Excerpts from a dataset:
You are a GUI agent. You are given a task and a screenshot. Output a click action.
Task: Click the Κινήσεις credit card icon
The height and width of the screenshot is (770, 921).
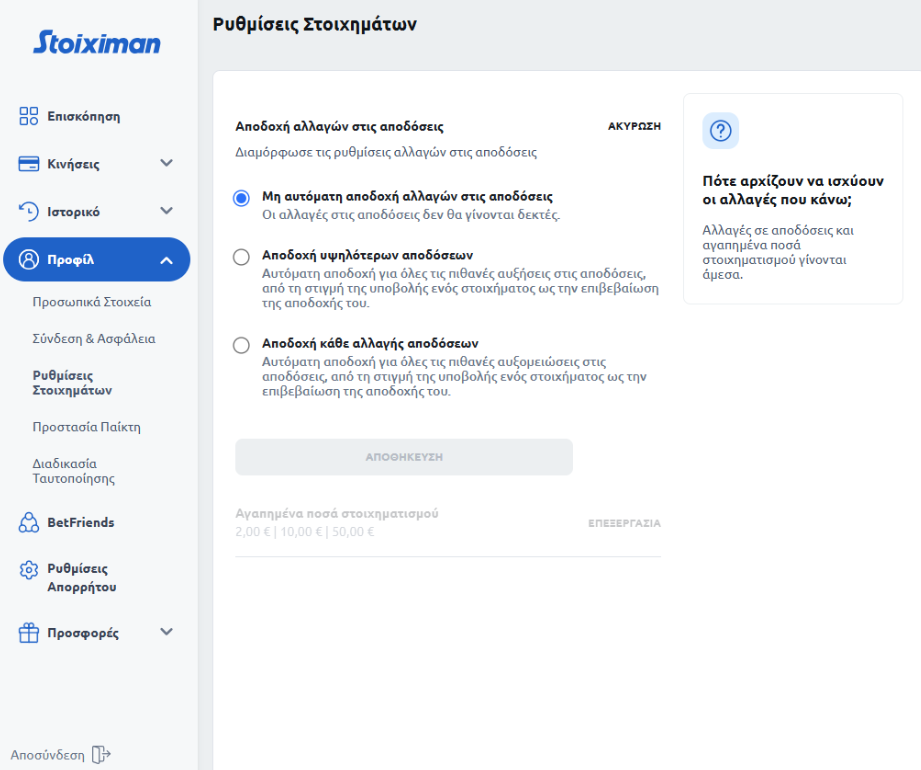[x=29, y=164]
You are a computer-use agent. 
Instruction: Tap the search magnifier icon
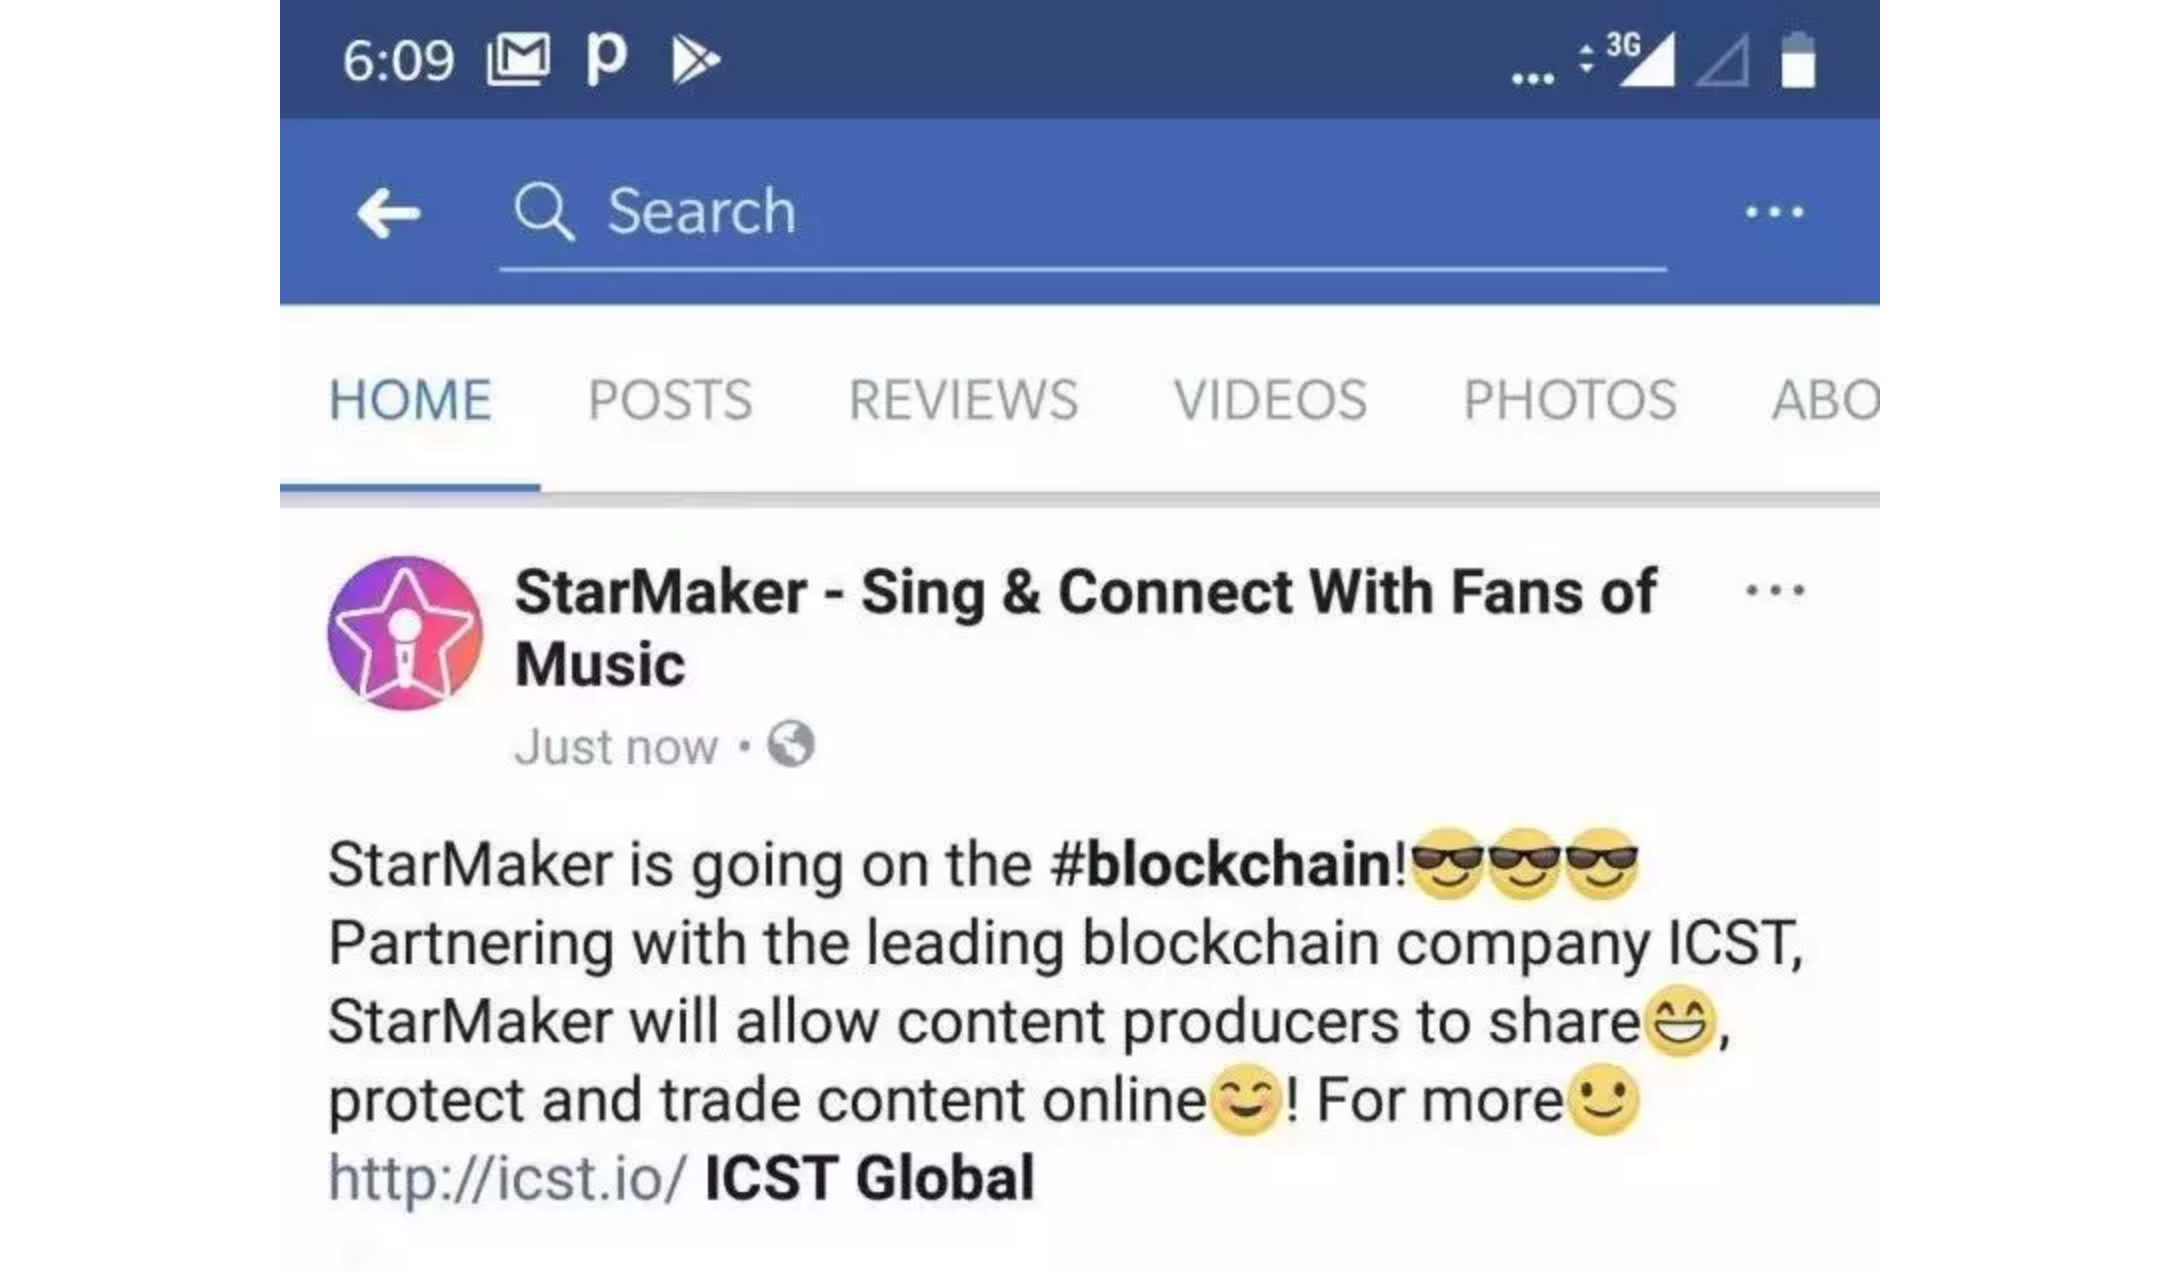tap(544, 212)
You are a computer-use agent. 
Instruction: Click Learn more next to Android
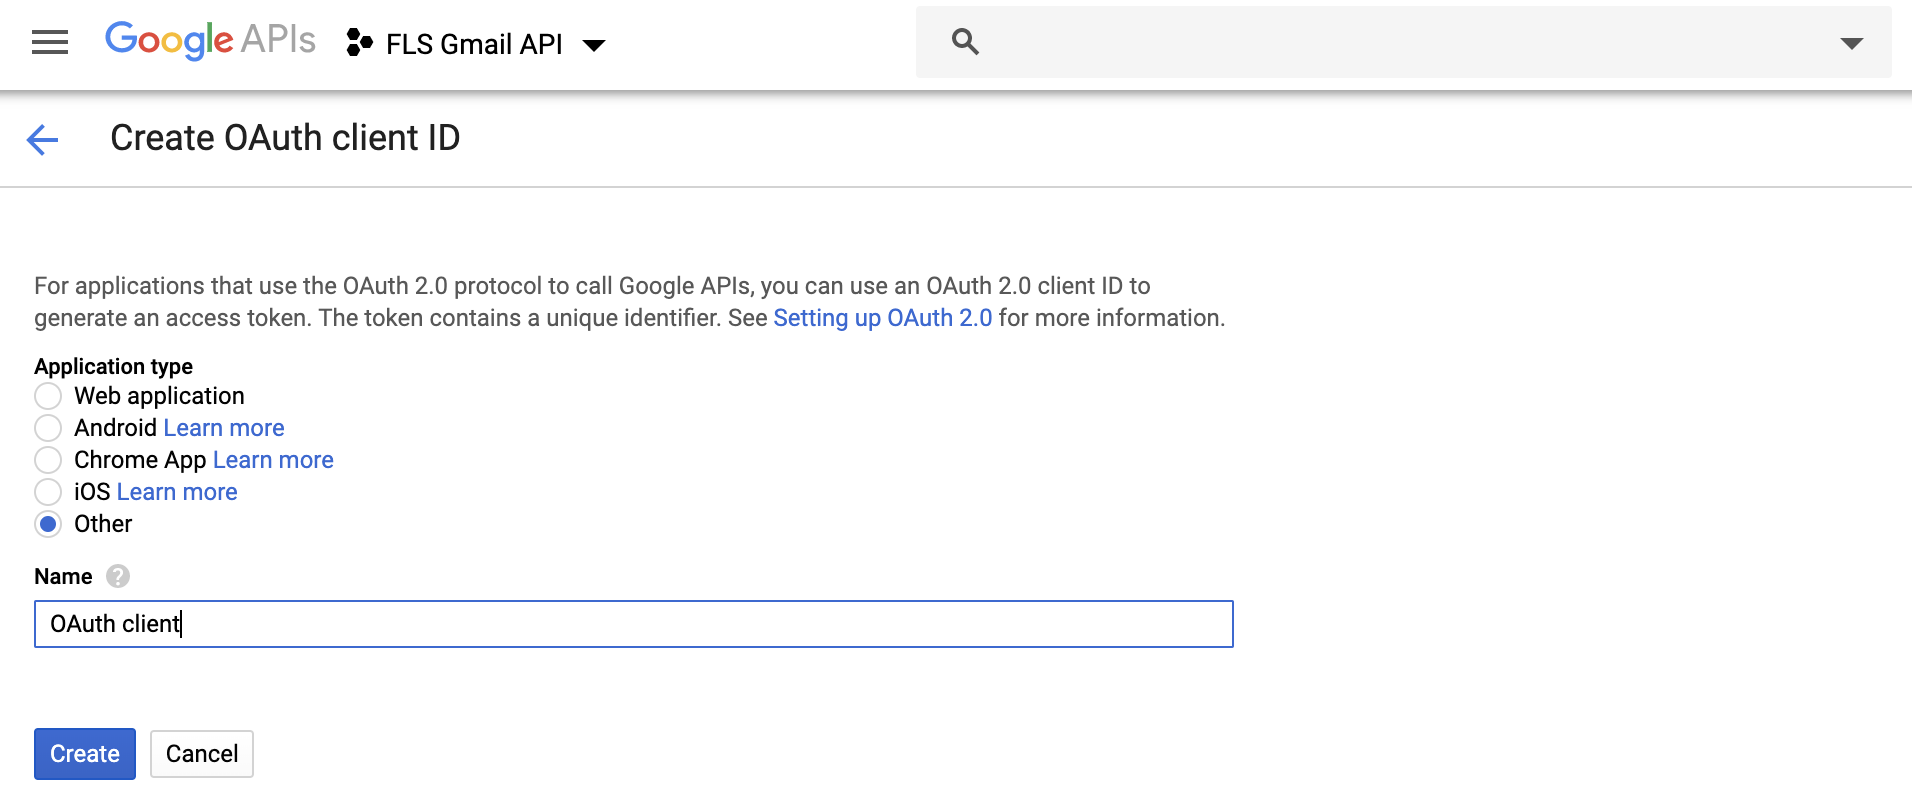tap(223, 427)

## AIM OF THE TASK
Pictures are to be dropped, and every record is to be copied exactly.

## SOLUTION TO THIS TASK
You are a GUI agent. You are given a task and a screenshot. Output a click action.
Task: Click the Κινήσεις credit card icon
The height and width of the screenshot is (770, 921).
[x=29, y=164]
You are a computer-use agent. 
Instruction: Tap the search magnifier icon
tap(544, 212)
You are a computer-use agent. 
Instruction: Click Learn more next to Android
tap(223, 427)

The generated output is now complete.